[[ EXCERPTED TEXT, beginning ]]
Publicity Secretary of the Crude Oil Refiners Association of Nigeria (CORAN), Mr. Eche Idoko, said the majority of its members have been impacted by crude oil unavailability, forcing many to produce far below installed capacity.

He said only those with oil production fields, such as Waltersmith and Aradel, could be said to be producing close to full capacity. Even then, Aradel had to enter a third-party arrangement with Seplat Energy to supply part of what they need to produce at their full capacity of 11,000 bpd.

He added that the naira-for-crude initiative, which should have provided succor for modular refineries, hasn’t helped because the Federal Government has made it clear that the initiative is only for refineries producing Premium Motor Spirit (PMS), otherwise called petrol.

CNG policy wobbles

The Presidential Initiative on CNG (Pi-CNG), launched in 2023 to promote the adoption of CNG and electric vehicles—especially in mass transit systems—has been threatened by a low number of conversion centres and refueling stations.

Worse still, the Pi-CNG target of one million conversions by 2027 faces challenges due to limited infrastructure. Currently, there are 68 auto gas stations and 369 conversion centres, with 150 under construction and another 27 Mother Stations underway.
[[ EXCERPTED TEXT, end ]]
[[ EXTRACTED MATERIAL, beginning ]]
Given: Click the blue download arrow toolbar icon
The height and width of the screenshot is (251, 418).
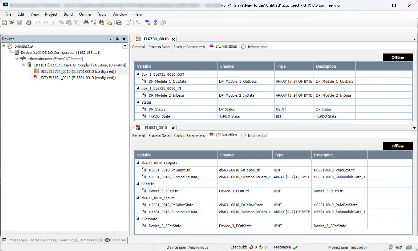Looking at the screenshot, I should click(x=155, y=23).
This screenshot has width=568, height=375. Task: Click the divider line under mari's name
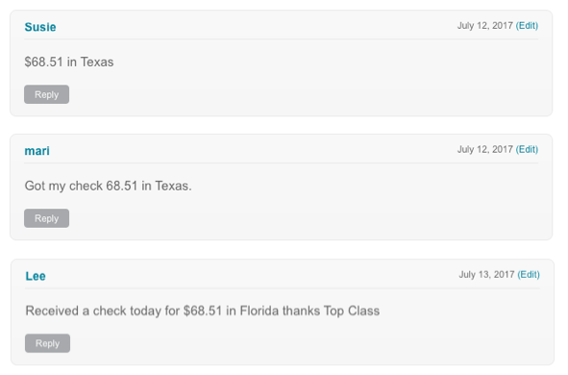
[[ EXTRACTED MATERIAL, end ]]
[[ EXTRACTED MATERIAL, beginning ]]
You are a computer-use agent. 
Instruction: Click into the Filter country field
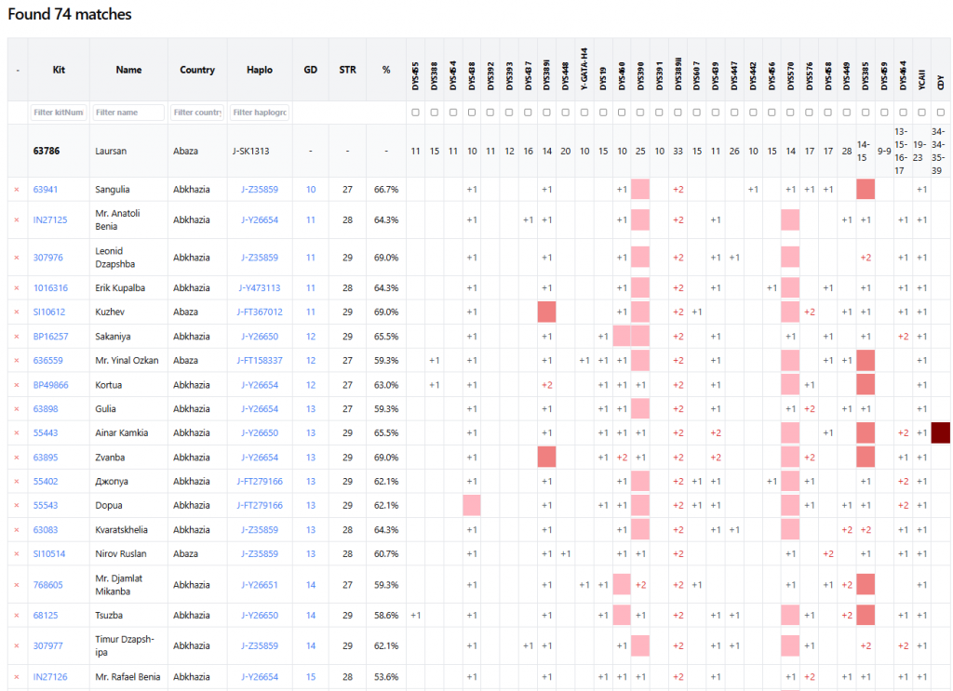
[[ EXTRACTED MATERIAL, end ]]
[[ EXTRACTED MATERIAL, beginning ]]
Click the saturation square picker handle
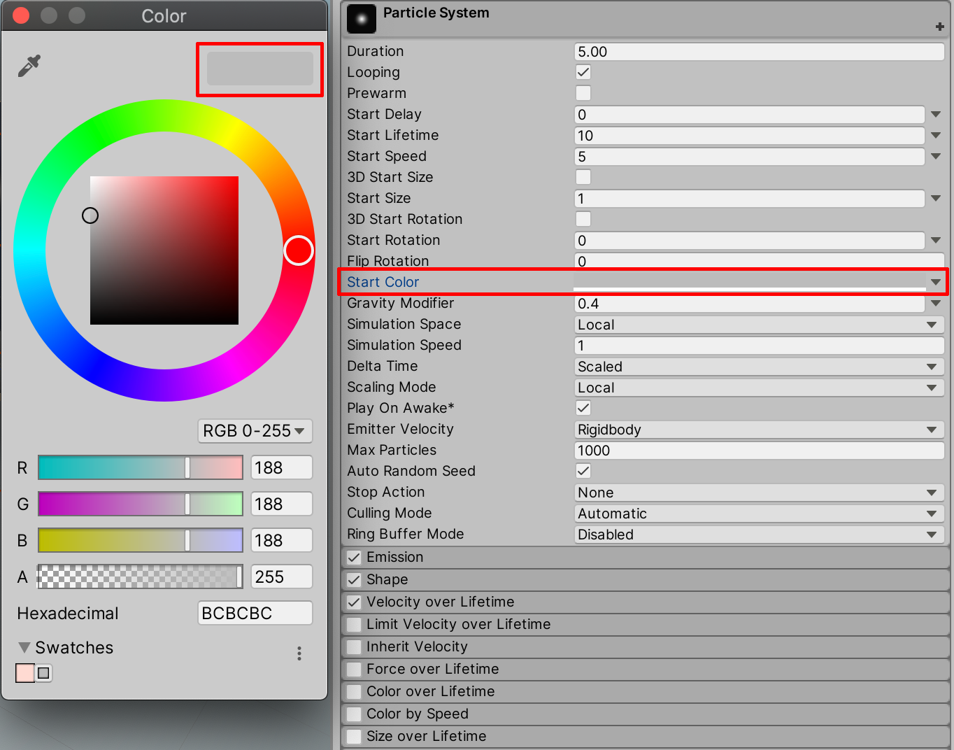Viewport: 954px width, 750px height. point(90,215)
[[ EXTRACTED MATERIAL, end ]]
# THE PROBLEM:
Copy out word for word everything in the excerpt on Nigerian refineries and CNG policy from "CNG policy wobbles" down to "Mother Stations underway.".

# EXERCISE OUTPUT:
CNG policy wobbles

The Presidential Initiative on CNG (Pi-CNG), launched in 2023 to promote the adoption of CNG and electric vehicles—especially in mass transit systems—has been threatened by a low number of conversion centres and refueling stations.

Worse still, the Pi-CNG target of one million conversions by 2027 faces challenges due to limited infrastructure. Currently, there are 68 auto gas stations and 369 conversion centres, with 150 under construction and another 27 Mother Stations underway.